- **Exercise objective**: Find the line that contains "Canada (332, 2399)", then repeat it and each line after it to the end of the records, exactly.

- **Stored records**:
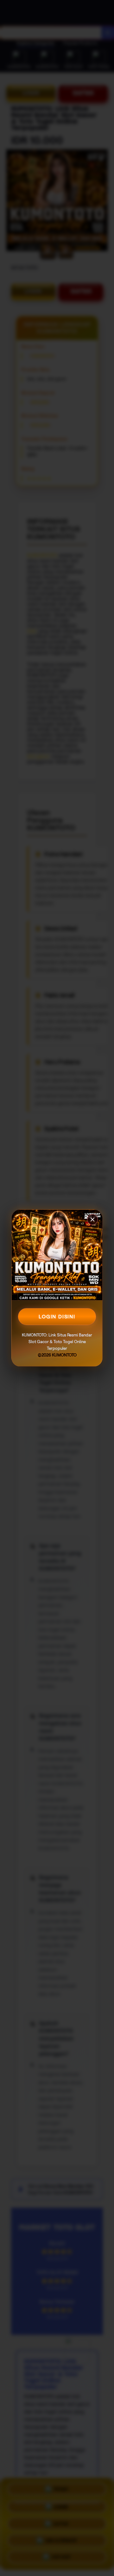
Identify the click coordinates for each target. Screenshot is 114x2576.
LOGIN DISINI (57, 1316)
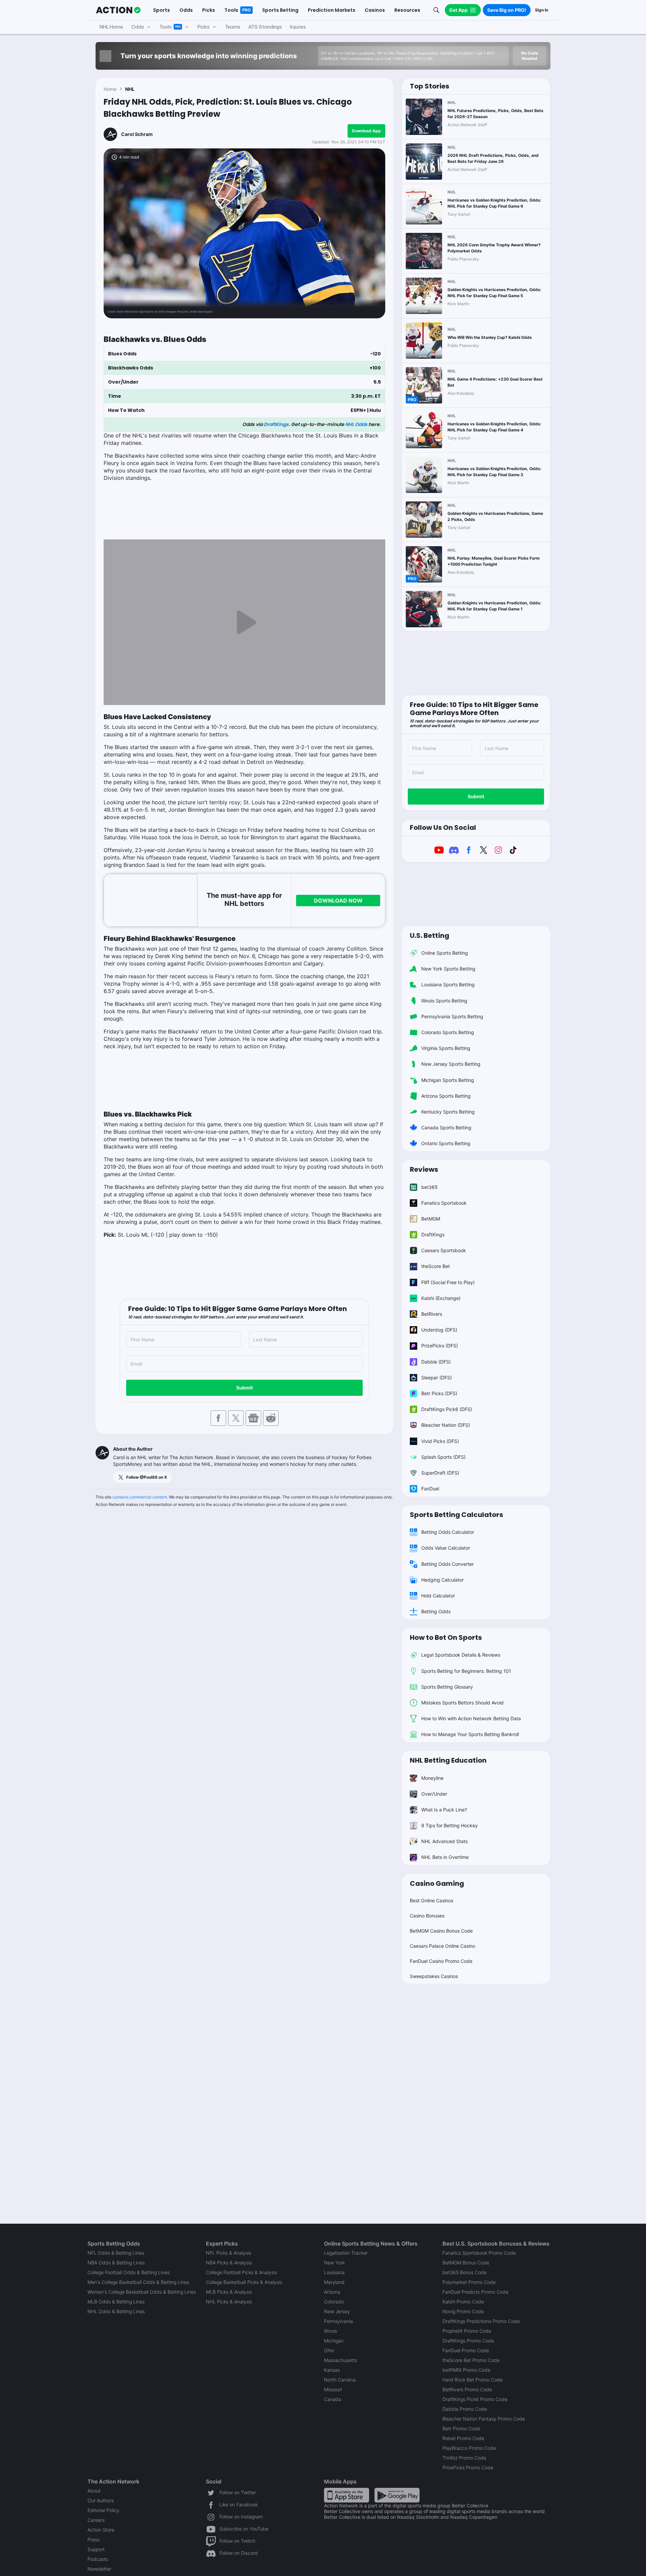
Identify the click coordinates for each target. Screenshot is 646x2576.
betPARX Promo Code (466, 2370)
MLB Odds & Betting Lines (116, 2301)
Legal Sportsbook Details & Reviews (460, 1655)
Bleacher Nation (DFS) (445, 1425)
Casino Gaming (437, 1883)
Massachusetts (340, 2360)
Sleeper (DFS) (436, 1377)
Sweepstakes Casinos (434, 1976)
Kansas (332, 2370)
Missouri (333, 2389)
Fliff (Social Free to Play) (448, 1282)
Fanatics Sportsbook (444, 1203)
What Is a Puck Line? (444, 1809)
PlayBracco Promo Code (469, 2448)
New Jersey (337, 2311)
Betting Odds (436, 1611)
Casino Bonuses (427, 1915)
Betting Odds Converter (447, 1564)
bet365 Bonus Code (464, 2272)
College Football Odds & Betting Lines (128, 2272)
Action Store (100, 2530)
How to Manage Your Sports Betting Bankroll (470, 1734)
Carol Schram (137, 134)
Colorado (334, 2301)
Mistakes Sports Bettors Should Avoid (462, 1702)
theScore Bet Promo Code (471, 2360)
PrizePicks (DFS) (439, 1345)
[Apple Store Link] (346, 2495)
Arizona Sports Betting (446, 1096)
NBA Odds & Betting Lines (116, 2262)
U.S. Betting (429, 935)
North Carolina (340, 2380)
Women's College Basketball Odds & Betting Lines (141, 2292)
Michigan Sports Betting (447, 1080)
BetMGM (430, 1219)
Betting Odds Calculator (447, 1532)
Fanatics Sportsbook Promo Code (479, 2253)
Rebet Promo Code (463, 2438)
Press (93, 2539)
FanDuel (430, 1488)
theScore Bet (435, 1266)
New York (334, 2262)
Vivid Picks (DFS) (440, 1441)
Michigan (334, 2340)
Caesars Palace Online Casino (442, 1946)
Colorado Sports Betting (447, 1032)
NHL (130, 89)
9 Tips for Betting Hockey (449, 1825)
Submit (244, 1387)
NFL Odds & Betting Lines (115, 2253)
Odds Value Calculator (445, 1548)
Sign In (541, 9)
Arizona (332, 2292)
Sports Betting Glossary (447, 1687)
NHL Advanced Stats (444, 1841)
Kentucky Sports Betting (448, 1112)
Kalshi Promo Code (463, 2301)
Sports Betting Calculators (456, 1515)
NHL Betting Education (448, 1760)
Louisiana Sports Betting (448, 984)
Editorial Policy (103, 2510)
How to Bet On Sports (446, 1637)
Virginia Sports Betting (445, 1048)
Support (96, 2549)
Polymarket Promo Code (469, 2282)
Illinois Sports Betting (444, 1000)
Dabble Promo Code (464, 2409)
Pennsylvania (338, 2321)
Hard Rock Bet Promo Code (472, 2380)
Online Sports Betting (444, 953)
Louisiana (334, 2272)
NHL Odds (356, 424)
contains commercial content (139, 1496)
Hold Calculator (438, 1595)
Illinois (330, 2331)
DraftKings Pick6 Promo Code (474, 2399)
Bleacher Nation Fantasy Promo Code (483, 2419)
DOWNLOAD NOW (338, 900)
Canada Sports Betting (446, 1127)
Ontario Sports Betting (445, 1143)
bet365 (429, 1187)
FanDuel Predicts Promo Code (475, 2292)
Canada (332, 2399)
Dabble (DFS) (436, 1362)
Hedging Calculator (442, 1580)
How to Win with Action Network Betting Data (471, 1718)
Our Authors (100, 2500)
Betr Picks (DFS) (439, 1393)
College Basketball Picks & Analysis (244, 2282)
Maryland (334, 2282)
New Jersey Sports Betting (450, 1064)
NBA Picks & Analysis (229, 2262)
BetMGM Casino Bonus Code (441, 1931)
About (94, 2491)
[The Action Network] (118, 10)
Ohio (329, 2350)
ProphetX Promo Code (466, 2331)
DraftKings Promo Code (468, 2340)
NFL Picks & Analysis (228, 2253)
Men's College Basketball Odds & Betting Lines (138, 2282)
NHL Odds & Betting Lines (116, 2311)
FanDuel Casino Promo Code (441, 1961)
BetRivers (431, 1314)
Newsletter (99, 2569)
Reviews (424, 1169)
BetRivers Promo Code (467, 2389)
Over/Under (434, 1794)
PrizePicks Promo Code (467, 2467)
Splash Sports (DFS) (443, 1457)
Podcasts (97, 2559)
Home (110, 89)
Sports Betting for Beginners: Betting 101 (466, 1671)
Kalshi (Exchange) (441, 1298)
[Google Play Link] (397, 2495)
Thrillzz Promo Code (464, 2458)
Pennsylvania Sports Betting (452, 1016)
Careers (96, 2520)
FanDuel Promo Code (465, 2350)
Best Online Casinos (431, 1900)
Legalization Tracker (346, 2253)
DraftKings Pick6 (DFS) (446, 1409)
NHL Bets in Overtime (445, 1857)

- **Exercise solution**:
Canada (332, 2399)
Dabble (DFS) (436, 1362)
Hedging Calculator (442, 1580)
How to Win with Action Network Betting Data (471, 1718)
Our Authors (100, 2500)
Betr Picks (DFS) (439, 1393)
College Basketball Picks & Analysis (244, 2282)
Maryland (334, 2282)
New Jersey Sports Betting (450, 1064)
NBA Picks & Analysis (229, 2262)
BetMGM Casino Bonus Code (441, 1931)
About (94, 2491)
[The Action Network] (118, 10)
Ohio (329, 2350)
ProphetX Promo Code (466, 2331)
DraftKings Promo Code (468, 2340)
NFL Picks & Analysis (228, 2253)
Men's College Basketball Odds & Betting Lines (138, 2282)
NHL Odds & Betting Lines (116, 2311)
FanDuel Casino Promo Code (441, 1961)
BetRivers (431, 1314)
Newsletter (99, 2569)
Reviews (424, 1169)
BetRivers Promo Code (467, 2389)
Over/Under (434, 1794)
PrizePicks Promo Code (467, 2467)
Splash Sports (DFS) (443, 1457)
Podcasts (97, 2559)
Home (110, 89)
Sports Betting for Beginners: Betting 101 (466, 1671)
Kalshi (Exchange) (441, 1298)
[Google Play Link] (397, 2495)
Thrillzz Promo Code (464, 2458)
Pennsylvania Sports Betting (452, 1016)
Careers (96, 2520)
FanDuel Promo Code (465, 2350)
Best Online Casinos (431, 1900)
Legalization Tracker (346, 2253)
DraftKings Pick6 (DFS) (446, 1409)
NHL Bets in Overtime (445, 1857)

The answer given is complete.